*** PROVIDED DATA ***
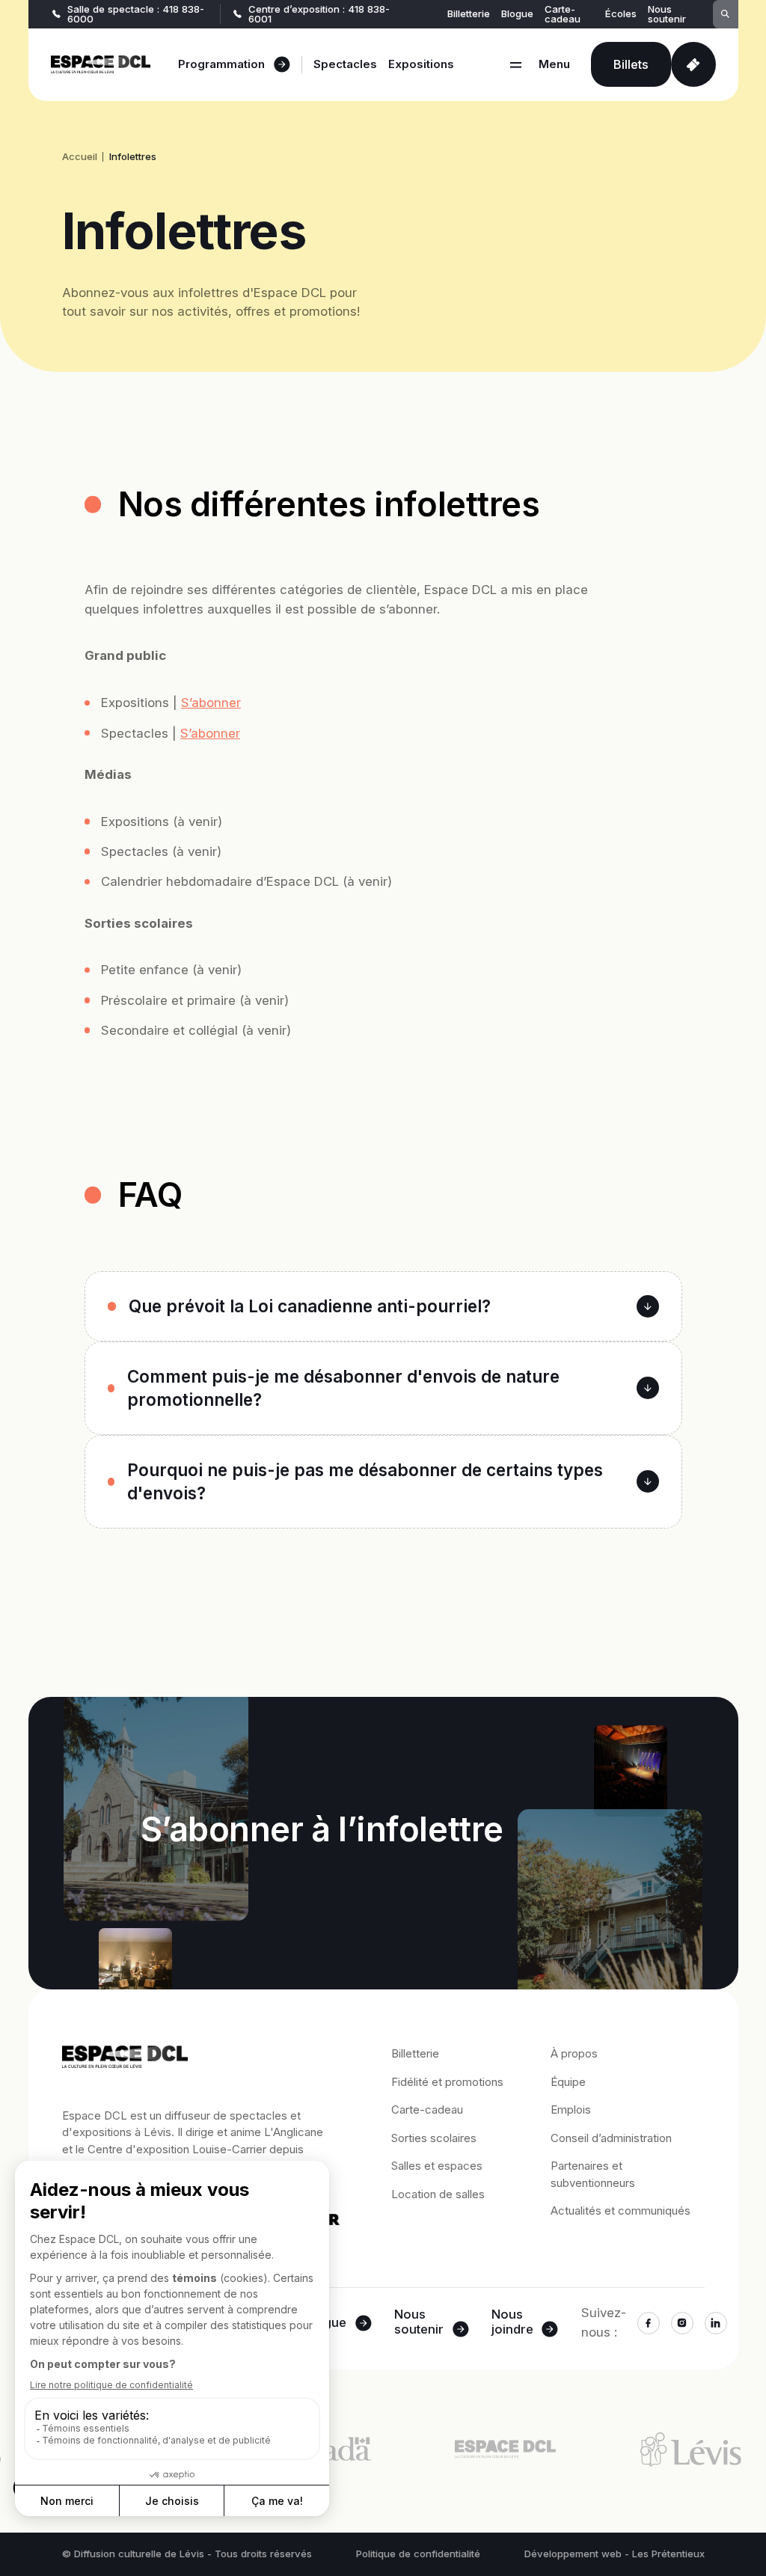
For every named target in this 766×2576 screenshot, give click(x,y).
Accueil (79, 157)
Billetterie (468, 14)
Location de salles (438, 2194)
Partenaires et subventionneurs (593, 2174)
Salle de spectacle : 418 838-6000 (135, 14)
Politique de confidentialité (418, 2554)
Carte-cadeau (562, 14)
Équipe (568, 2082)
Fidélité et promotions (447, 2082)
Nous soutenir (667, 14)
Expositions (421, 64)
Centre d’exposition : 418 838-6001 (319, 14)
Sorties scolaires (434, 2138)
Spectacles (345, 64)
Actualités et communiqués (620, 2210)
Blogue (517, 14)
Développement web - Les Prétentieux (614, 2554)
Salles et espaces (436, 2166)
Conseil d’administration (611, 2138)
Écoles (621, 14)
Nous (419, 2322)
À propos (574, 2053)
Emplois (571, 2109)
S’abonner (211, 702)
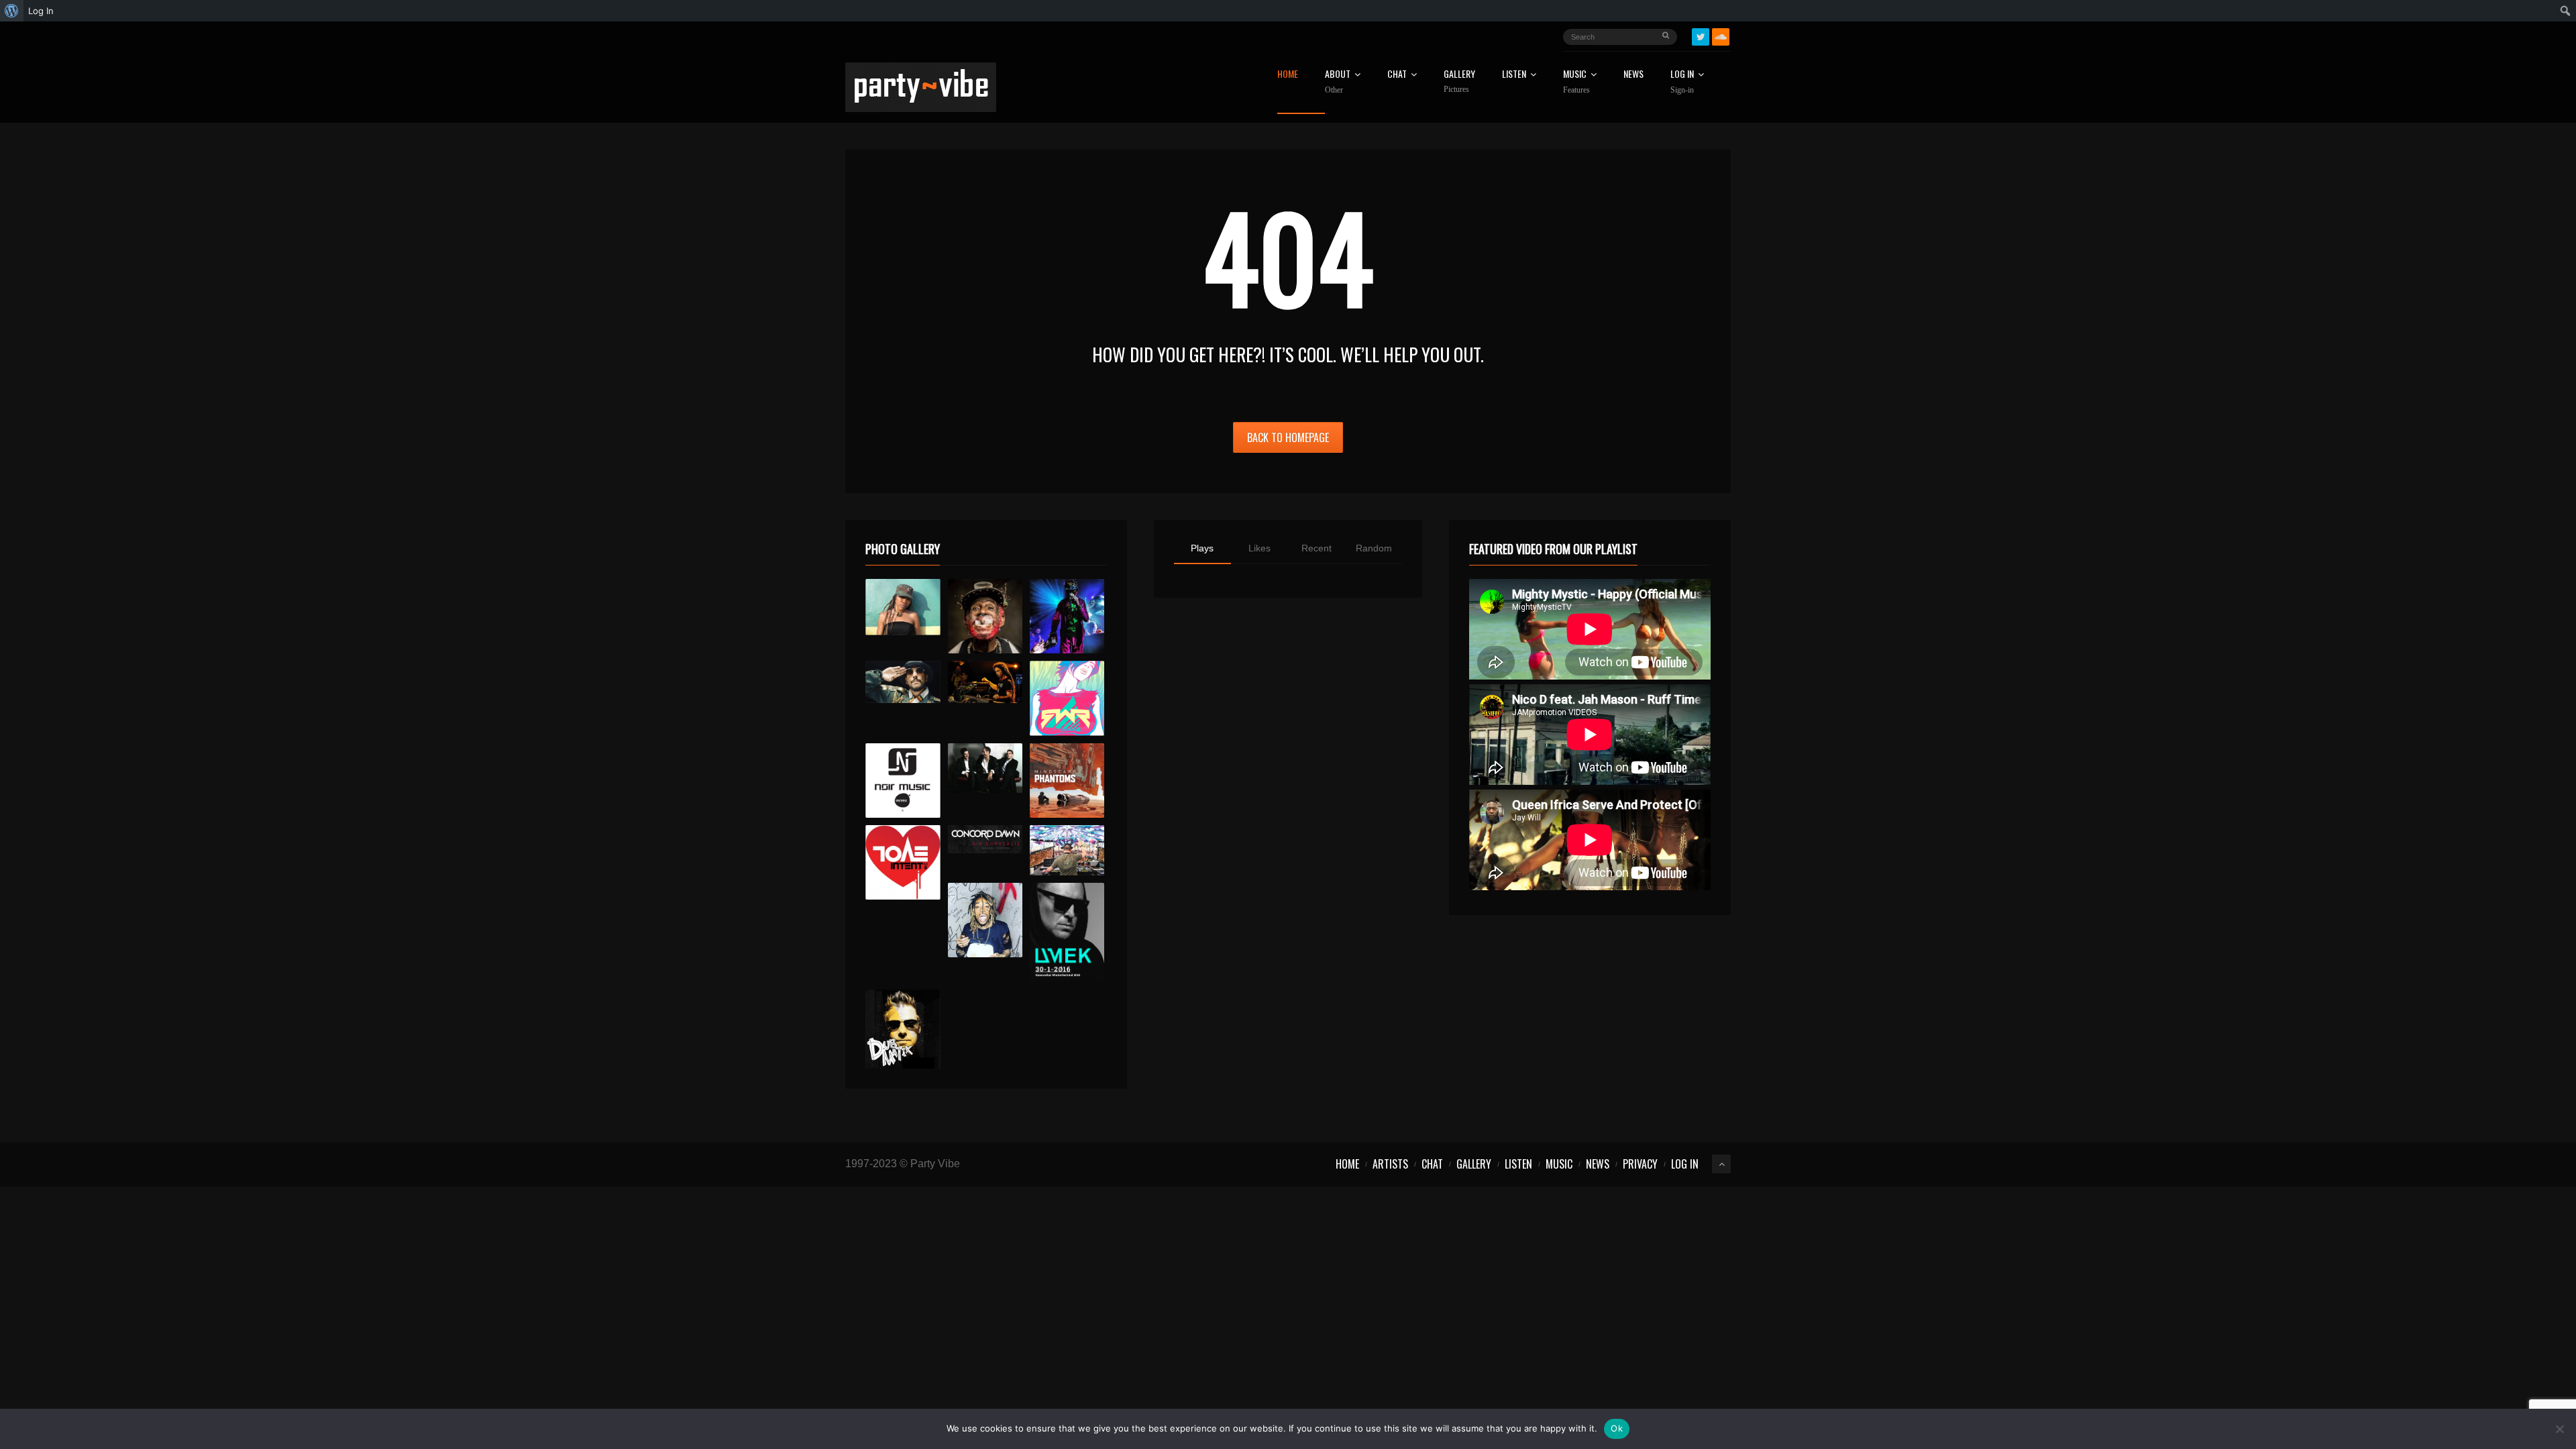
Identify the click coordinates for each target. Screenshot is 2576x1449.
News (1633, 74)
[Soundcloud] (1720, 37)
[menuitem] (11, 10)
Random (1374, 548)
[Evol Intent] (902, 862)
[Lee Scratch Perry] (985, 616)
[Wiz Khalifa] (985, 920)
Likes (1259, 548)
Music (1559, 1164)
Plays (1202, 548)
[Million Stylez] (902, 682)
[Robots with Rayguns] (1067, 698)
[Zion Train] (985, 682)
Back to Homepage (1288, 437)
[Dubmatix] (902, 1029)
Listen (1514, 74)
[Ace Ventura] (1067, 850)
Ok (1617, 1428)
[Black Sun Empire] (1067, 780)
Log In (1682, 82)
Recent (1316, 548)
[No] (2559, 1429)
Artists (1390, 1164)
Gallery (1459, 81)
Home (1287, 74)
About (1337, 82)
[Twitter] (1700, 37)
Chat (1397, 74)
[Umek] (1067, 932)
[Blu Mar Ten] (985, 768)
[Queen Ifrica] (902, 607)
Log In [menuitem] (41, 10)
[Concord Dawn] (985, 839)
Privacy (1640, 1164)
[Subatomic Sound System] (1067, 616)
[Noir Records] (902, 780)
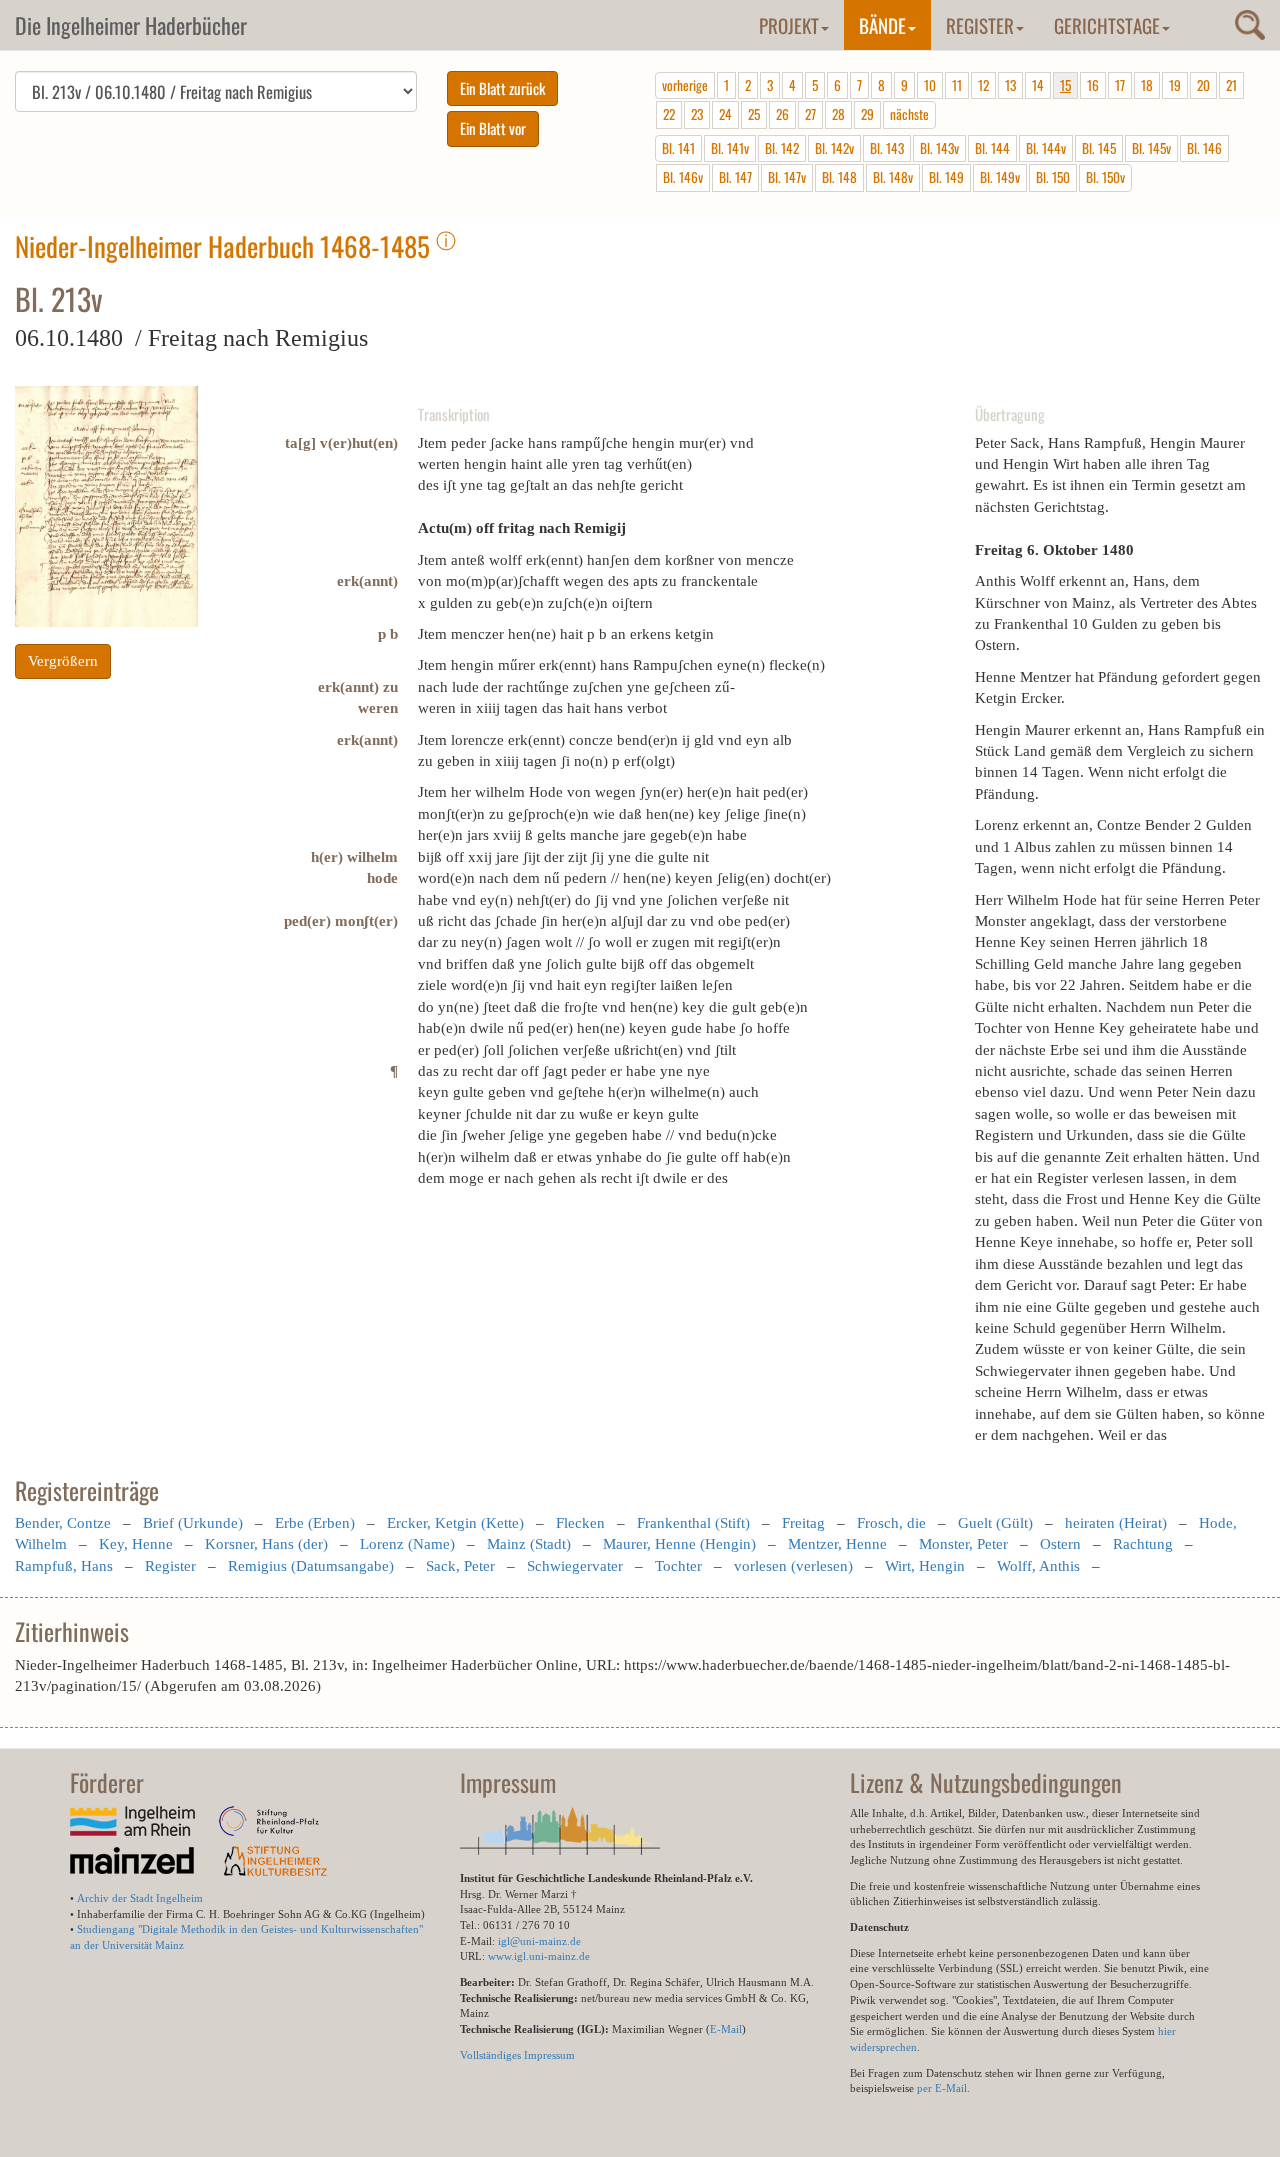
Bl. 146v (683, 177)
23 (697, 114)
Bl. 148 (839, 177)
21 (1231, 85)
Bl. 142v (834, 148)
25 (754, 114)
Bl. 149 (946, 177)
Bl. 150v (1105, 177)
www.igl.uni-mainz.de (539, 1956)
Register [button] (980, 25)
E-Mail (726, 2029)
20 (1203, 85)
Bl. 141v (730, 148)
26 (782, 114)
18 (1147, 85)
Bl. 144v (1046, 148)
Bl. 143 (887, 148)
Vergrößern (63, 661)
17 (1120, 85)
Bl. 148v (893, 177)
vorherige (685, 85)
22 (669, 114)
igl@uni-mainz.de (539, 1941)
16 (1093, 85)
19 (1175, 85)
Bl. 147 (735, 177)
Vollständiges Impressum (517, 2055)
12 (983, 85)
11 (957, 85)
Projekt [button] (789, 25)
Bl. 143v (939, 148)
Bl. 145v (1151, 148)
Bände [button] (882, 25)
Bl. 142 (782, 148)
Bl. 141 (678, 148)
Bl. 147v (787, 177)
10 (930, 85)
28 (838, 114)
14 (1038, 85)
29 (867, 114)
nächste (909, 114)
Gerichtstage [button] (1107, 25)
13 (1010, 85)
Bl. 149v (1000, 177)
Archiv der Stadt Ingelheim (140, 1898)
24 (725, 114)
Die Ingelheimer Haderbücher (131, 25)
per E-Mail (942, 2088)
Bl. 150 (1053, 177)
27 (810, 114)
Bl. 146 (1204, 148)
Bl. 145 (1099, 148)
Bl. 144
*** End of PROVIDED DATA ***
YOUR OBJECTIVE
Leaving the pictures aside, copy exactly and only the lines from the one holding "Identify the click" through the final line of the data, both ends kept.

EXPECTED ANSWER
Identify the click coordinates for each target. Screenshot is 2576x1449.
News (1633, 74)
[Soundcloud] (1720, 37)
[menuitem] (11, 10)
Random (1374, 548)
[Evol Intent] (902, 862)
[Lee Scratch Perry] (985, 616)
[Wiz Khalifa] (985, 920)
Likes (1259, 548)
Music (1559, 1164)
Plays (1202, 548)
[Million Stylez] (902, 682)
[Robots with Rayguns] (1067, 698)
[Zion Train] (985, 682)
Back to Homepage (1288, 437)
[Dubmatix] (902, 1029)
Listen (1514, 74)
[Ace Ventura] (1067, 850)
Ok (1617, 1428)
[Black Sun Empire] (1067, 780)
Log In (1682, 82)
Recent (1316, 548)
[No] (2559, 1429)
Artists (1390, 1164)
Gallery (1459, 81)
Home (1287, 74)
About (1337, 82)
[Twitter] (1700, 37)
Chat (1397, 74)
[Umek] (1067, 932)
[Blu Mar Ten] (985, 768)
[Queen Ifrica] (902, 607)
Log In [menuitem] (41, 10)
[Concord Dawn] (985, 839)
Privacy (1640, 1164)
[Subatomic Sound System] (1067, 616)
[Noir Records] (902, 780)
Bl. 146v (683, 177)
23 (697, 114)
Bl. 148 (839, 177)
21 (1231, 85)
Bl. 142v (834, 148)
25 (754, 114)
Bl. 149 (946, 177)
Bl. 150v (1105, 177)
www.igl.uni-mainz.de (539, 1956)
Register [button] (980, 25)
E-Mail (726, 2029)
20 (1203, 85)
Bl. 141v (730, 148)
26 (782, 114)
18 (1147, 85)
Bl. 144v (1046, 148)
Bl. 143 (887, 148)
Vergrößern (63, 661)
17 (1120, 85)
Bl. 148v (893, 177)
vorherige (685, 85)
22 (669, 114)
igl@uni-mainz.de (539, 1941)
16 (1093, 85)
19 (1175, 85)
Bl. 147 (735, 177)
Vollständiges Impressum (517, 2055)
12 (983, 85)
11 (957, 85)
Projekt [button] (789, 25)
Bl. 143v (939, 148)
Bl. 145v (1151, 148)
Bände [button] (882, 25)
Bl. 142 (782, 148)
Bl. 141 (678, 148)
Bl. 147v (787, 177)
10 (930, 85)
28 (838, 114)
14 (1038, 85)
29 (867, 114)
nächste (909, 114)
Gerichtstage [button] (1107, 25)
13 (1010, 85)
Bl. 149v (1000, 177)
Archiv der Stadt Ingelheim (140, 1898)
24 (725, 114)
Die Ingelheimer Haderbücher (131, 25)
per E-Mail (942, 2088)
Bl. 150 (1053, 177)
27 (810, 114)
Bl. 146 (1204, 148)
Bl. 145 (1099, 148)
Bl. 144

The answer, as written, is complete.